*EXERCISE PROMPT*
Only the lines from the start of the data through the line with "The image size is (1357, 987)." belong in the copy. Restate them word for word, minus the pictures.

Dataset entries
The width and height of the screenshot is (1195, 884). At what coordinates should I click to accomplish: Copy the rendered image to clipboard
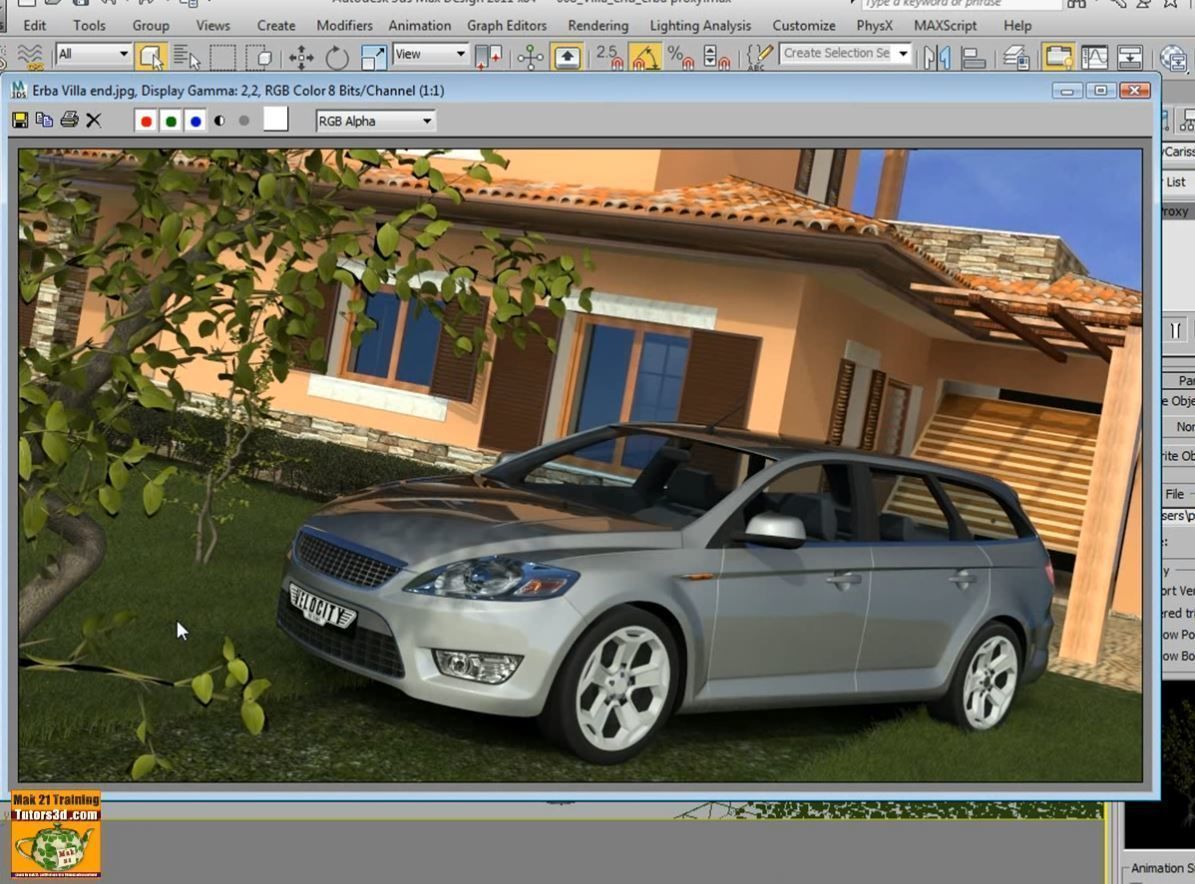point(44,120)
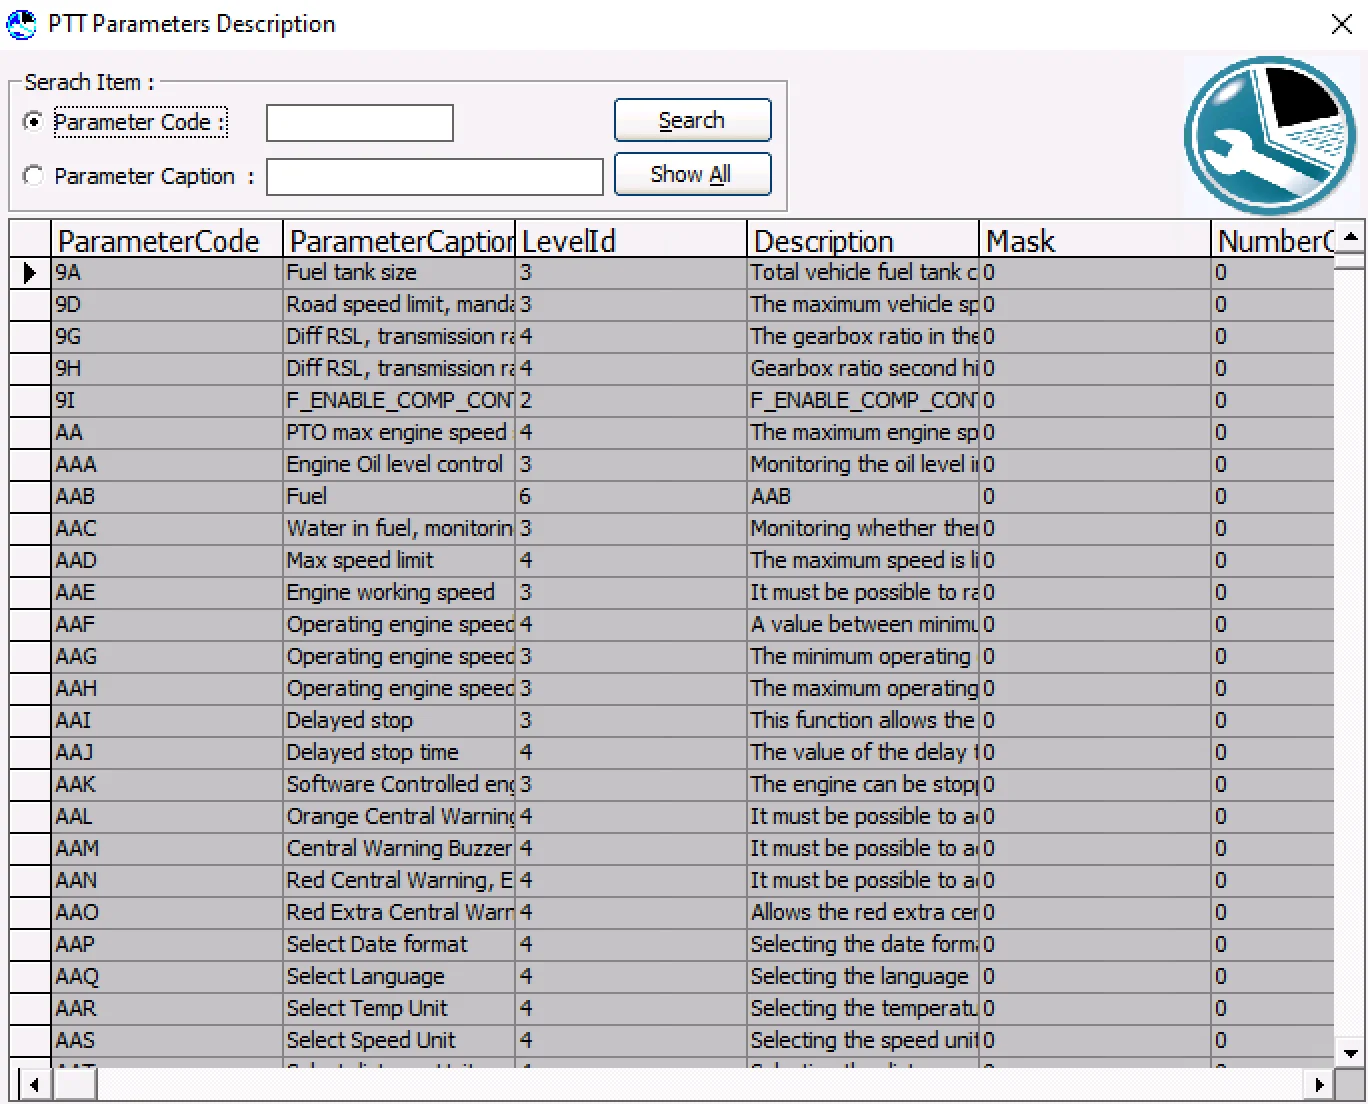Click the Show All button
1368x1104 pixels.
tap(692, 173)
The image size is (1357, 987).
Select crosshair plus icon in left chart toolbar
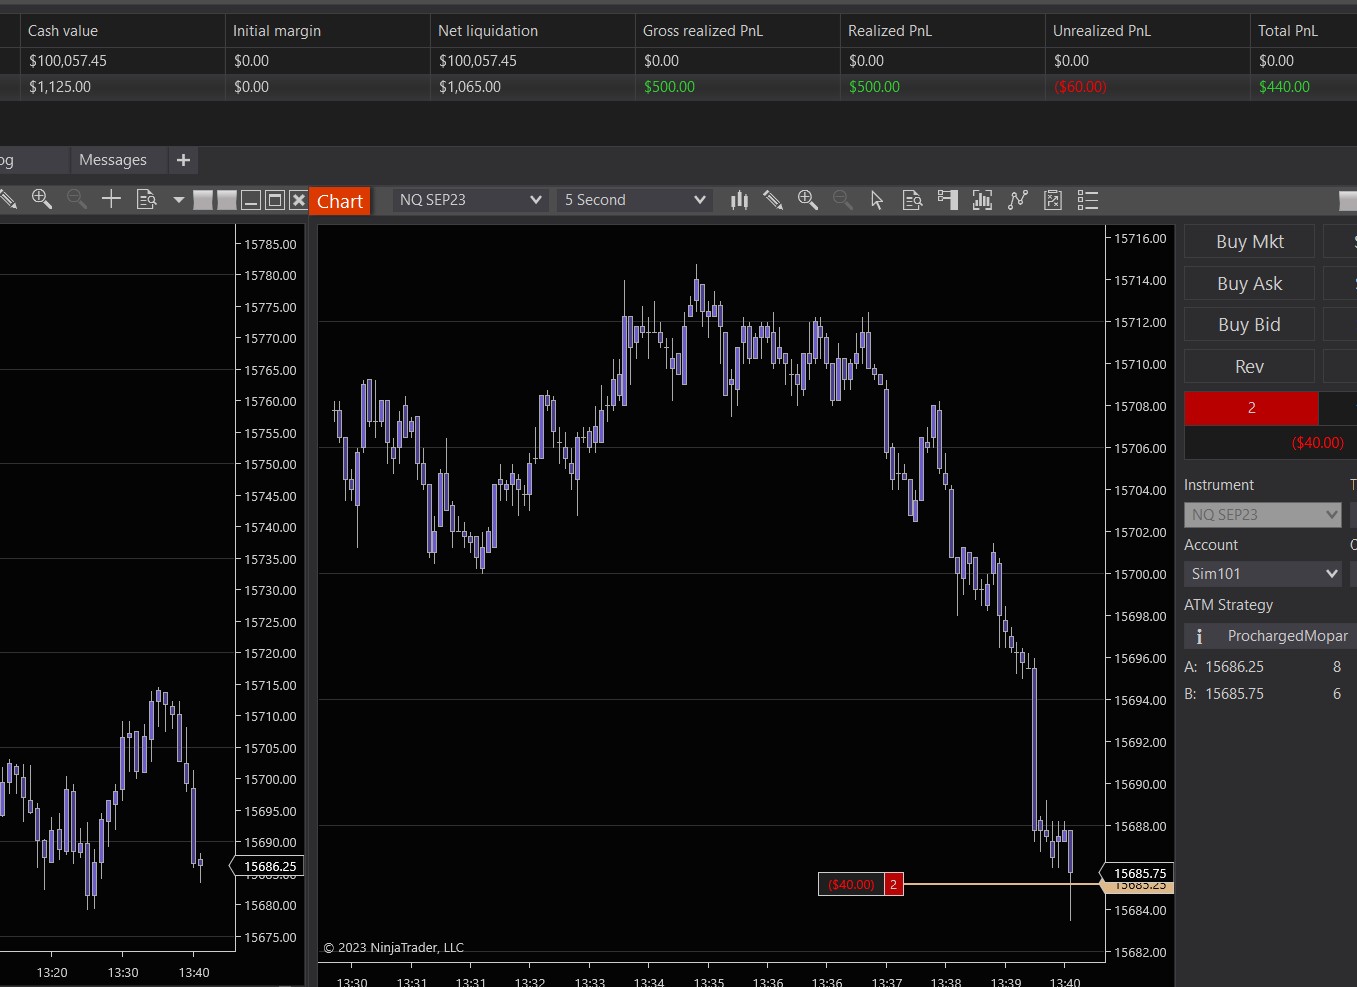(x=111, y=199)
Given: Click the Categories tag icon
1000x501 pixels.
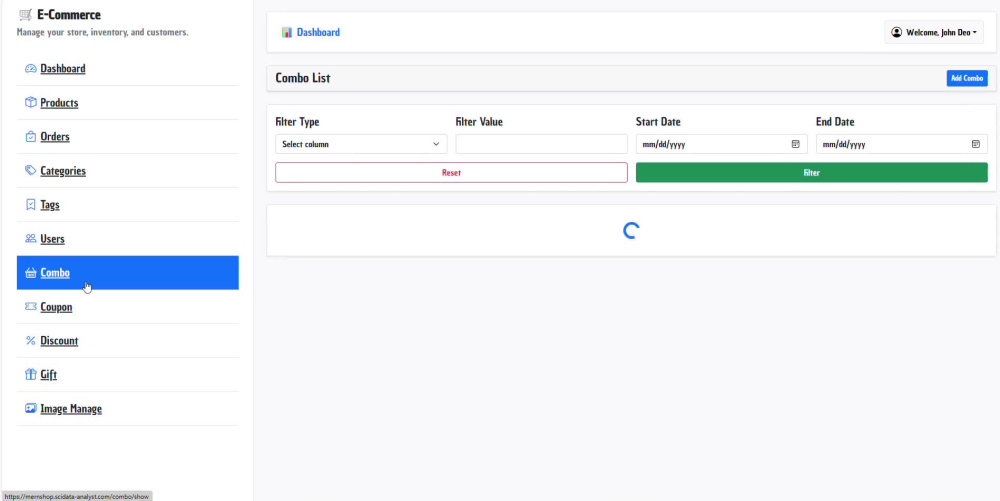Looking at the screenshot, I should (31, 171).
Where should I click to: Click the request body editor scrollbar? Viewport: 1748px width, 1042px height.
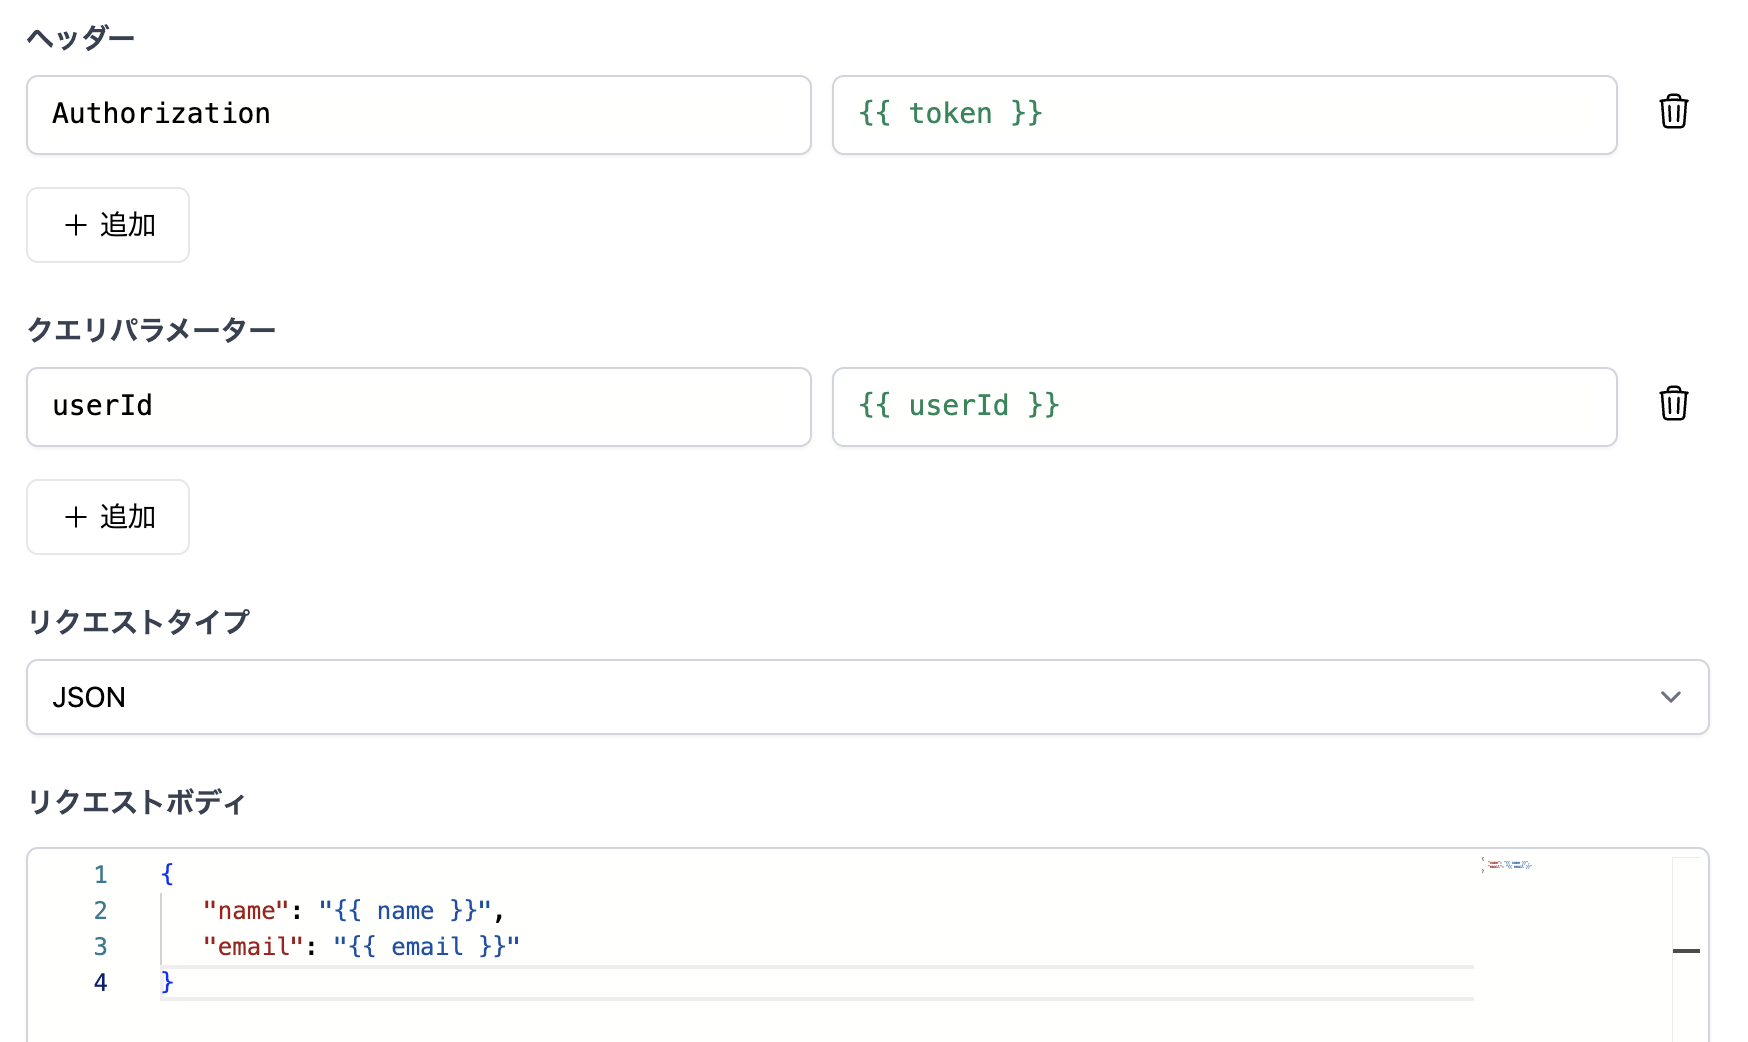pos(1686,950)
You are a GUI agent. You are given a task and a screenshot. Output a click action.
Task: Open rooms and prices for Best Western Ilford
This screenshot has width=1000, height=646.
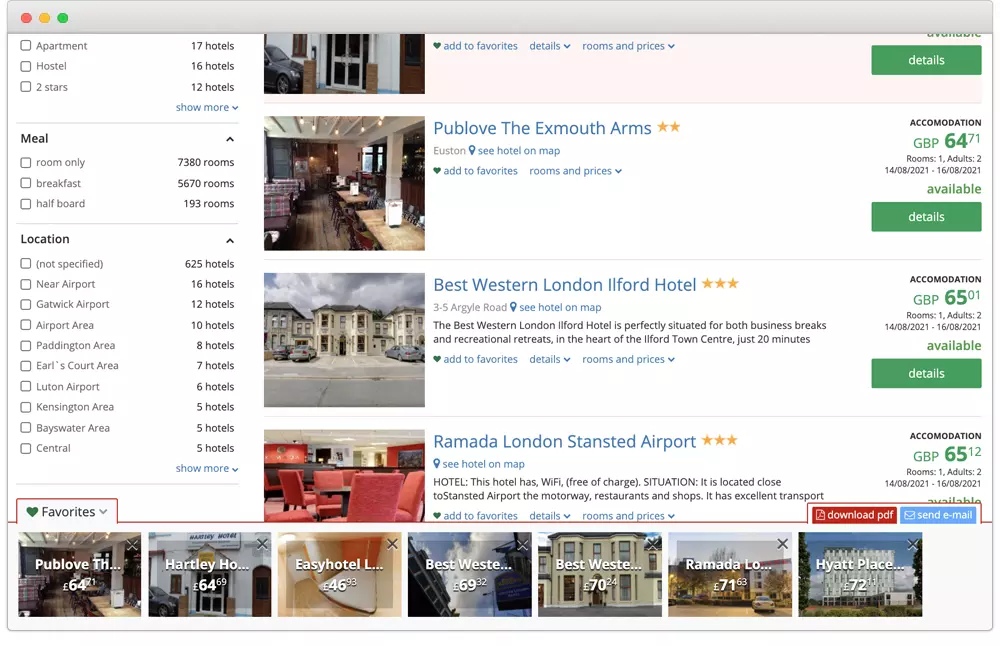[x=628, y=359]
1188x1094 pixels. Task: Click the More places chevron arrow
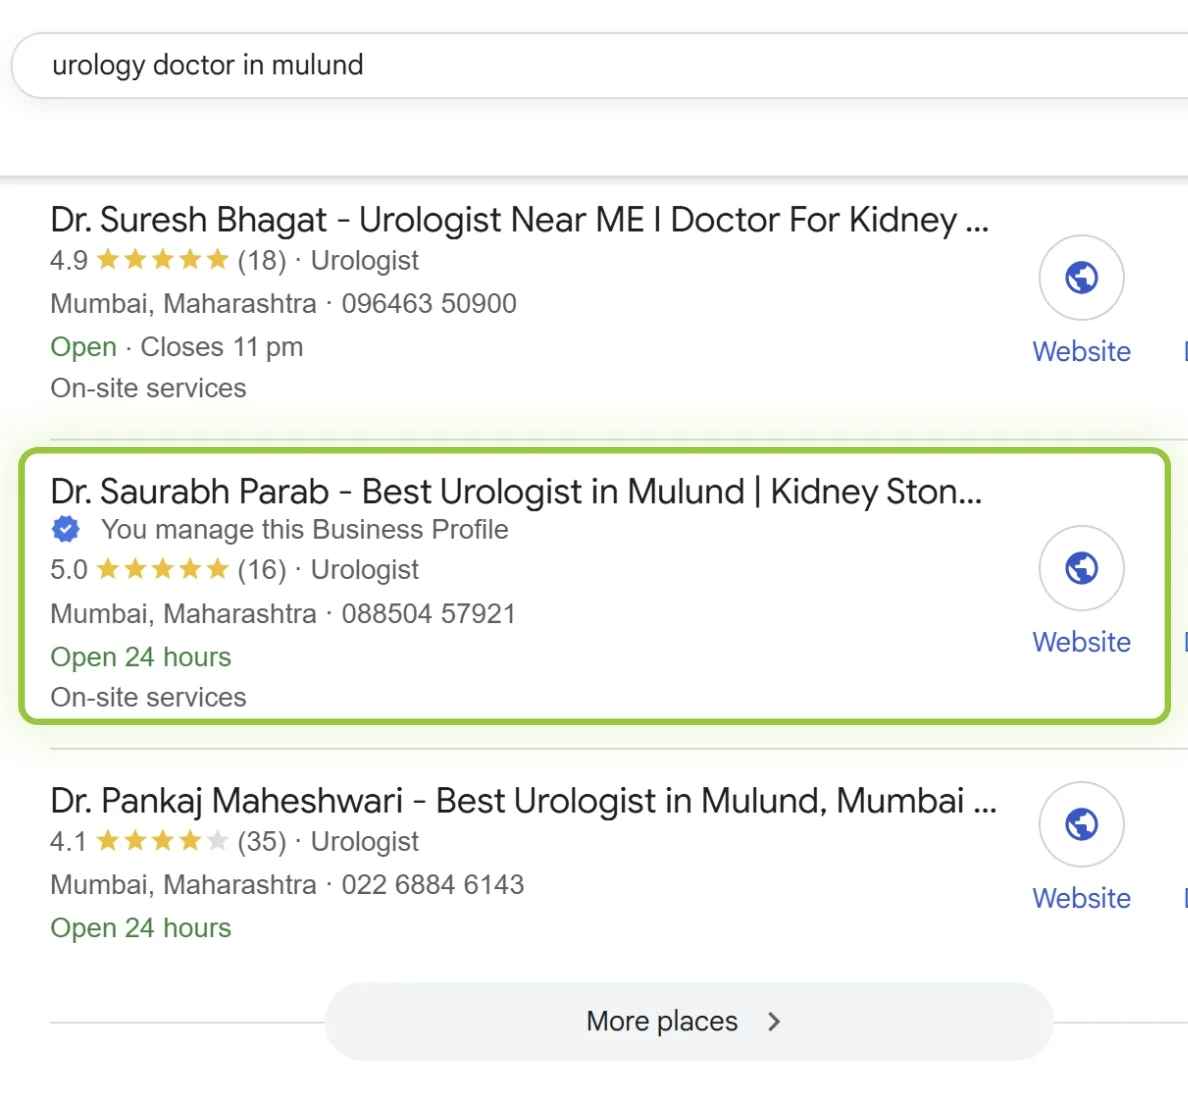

*SOLUTION TO THE EXERCISE*
The width and height of the screenshot is (1195, 884). At what coordinates should I click to accomplish: Copy the rendered image to clipboard
point(44,120)
Click the Show All button
1368x1104 pixels.
tap(692, 173)
The image size is (1357, 987).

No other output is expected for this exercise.